De Nardi et al Flashcards
(19 cards)
What is the timing that the author refer to as it relates to medical expenses and survival shocks?
1) Individuals health status and medical expenses are realised
2) Individual consumes and saves
3) Survival shock hits
What is the individual’s value function?
Note that x is cash on hand which is assets minus consumption.
How is health status uncertainty calculated?
Using transition probabilities (logistic regressions). This is dependent on sex, age and permanent income.
Why did they decide to use conditional medians rather than means?
This reflects sample size considerations - when analysing wealth data by such granular groups, some cells only contained a limited number of observations and median is robust to outliers.
How are medical expense shocks simulated?
Using Monte Carlo methods.
What are the two econometric considerations that the authors need to account for?
(1) Cohort Bias - average wages lower for older cohorts due to economic growth.
SOLVE: structural approach
(2) Mortality bias
Wealthier and healthier people tend to live longer.
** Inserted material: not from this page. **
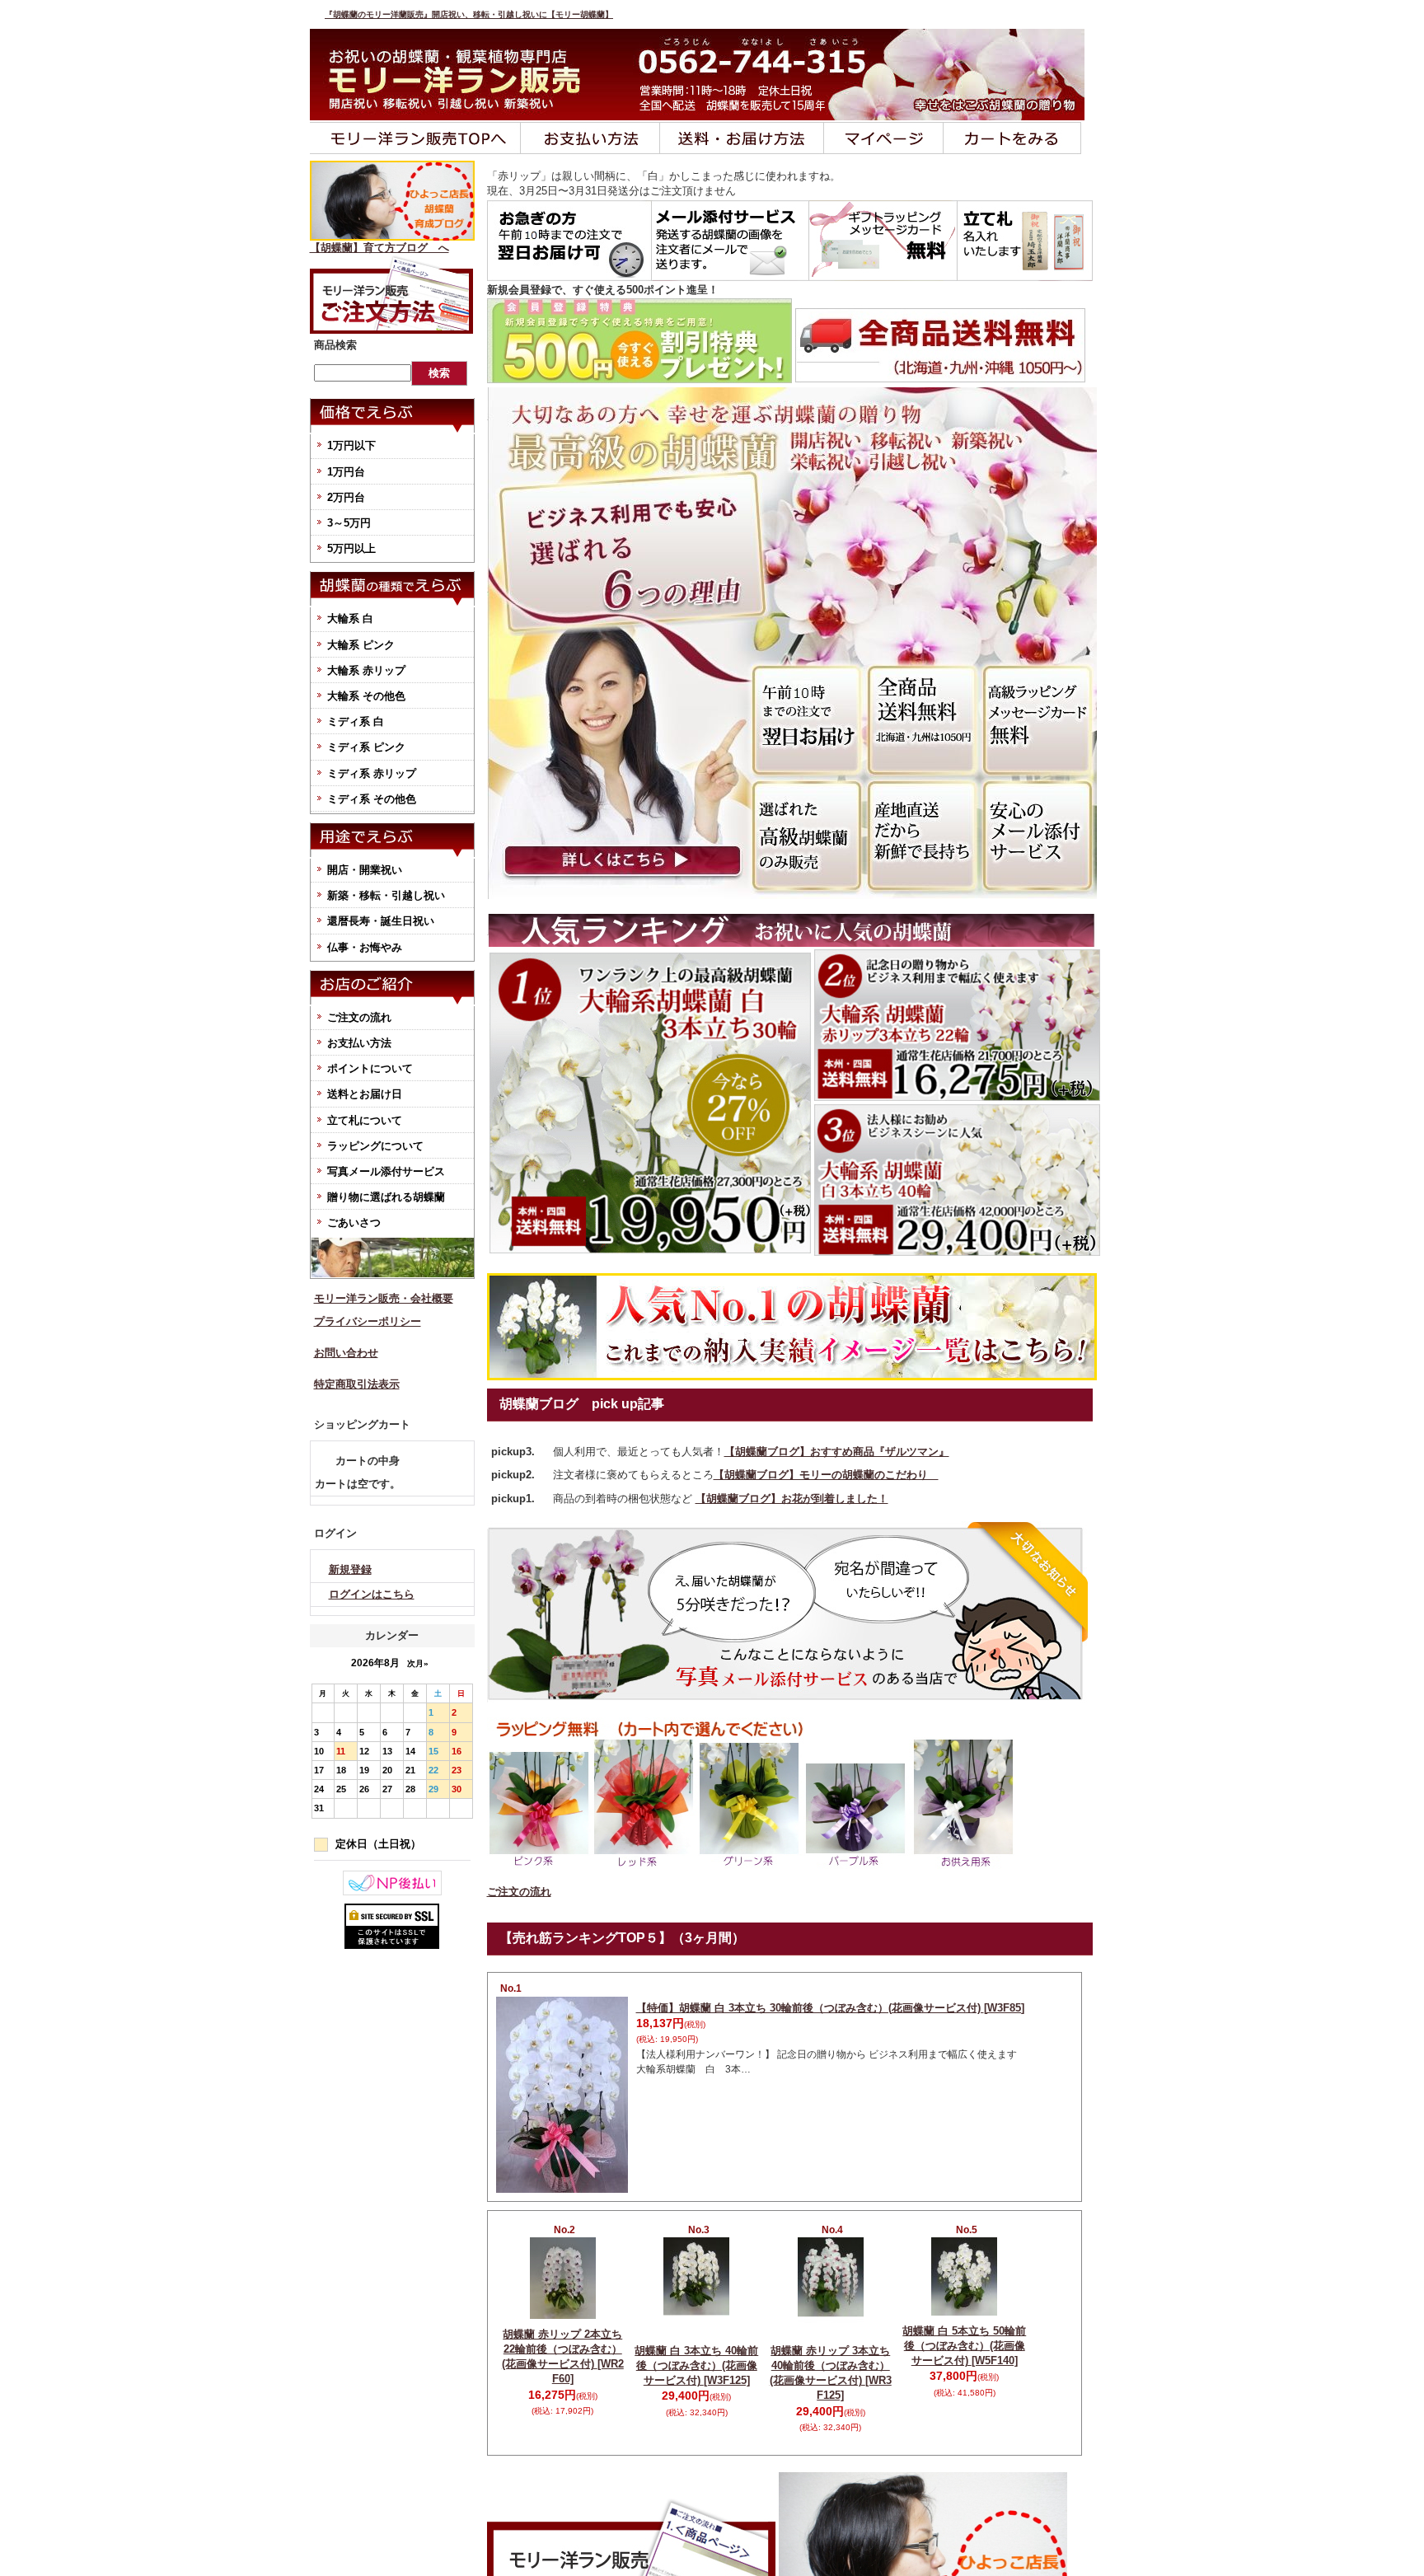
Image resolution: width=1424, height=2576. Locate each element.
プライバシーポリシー (367, 1321)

So as people age, the group of survivors become increasing made up with those sorts.
SOLVE: structural - allows mortality to vary with sex, perm income and health status.
What survey data do they use?
The use the AHEAD data as part of the Health and Retirement Survey
What is the AHEAD data used for?
AHEAD data is used to construct the initial distribution of permanent income, age, sex, health and cash on hand that starts off the simulations.
What is one caveat for the AHEAD data?
That it doesn’t include Medicaid expenditures and so the medical expense process they feed into the model is considered a conservative one.
How do they split the asset profiles?
Into 5 birth year cohorts and further split each cohort into 5 perm quintiles
For the medical expense and income profiles, why do they use a fixed effects estimator as opposed to OLS?
Interested in the variation with the same individuals as they grow older; helps to capture cohort effects.
What did they find regarding medical expenses and risk?
That most of the HH lifetime medical expenses comes from the persistent component, after acknowledging that the medical expenses for the elderly are volatile as well as high.
What were the key estimated parameters for the benchmark model?
v (RRA) was 3.8.
Beta - 0.97
Consumption floor - $2,663
Note that a higher fixed floor worsens model fit (and they mention how it is tricky to pin down a specific number due to program complexity and take up)
What is the issue with the bequest motive parameter in the model?
It did not improve the models fit, but point estimates show that the bequest motive becomes operative at £36k, and most individuals in the sample don’t reach this threshold.
What were their findings in relation to the marginal propensity to bequeth?
That the marginal propensity to bequeth is high, where 88% of each dollar above the threshold is left as a bequest for those above the operative threshold.
Implies that bequest motives may be relevant for the richest individuals in the sample.
How did they evaluate the important determinants of savings using the model?
They ruled out attrition so to focus on underlying changes to savings, assuming that every individual lives to 100.
Zeroed out relevant factors to assess their effect.
What was their key finding here regarding out of pocket medical expenses and medical risk?
That when you zero all out of pocket medical expenditures, these are a big determinant of the saving behaviour, particularly for those with high perm income.
The risk associated with the volatility of medical expenses only has a small effect on the profiles of median wealth.
What happened when they lowered the consumption floor by 20%
Most tended to save more as a result and this mattered for all quartiles evaluated.
Why did they look to endogenise medical spending in the model and what did they find?
Used this to check sensitivity of findings - found that the effects on consumption floor are smaller because retirees can adjust medical expenditures as well as consumption - and confirms initial findings that medical expenses are major driver of savings.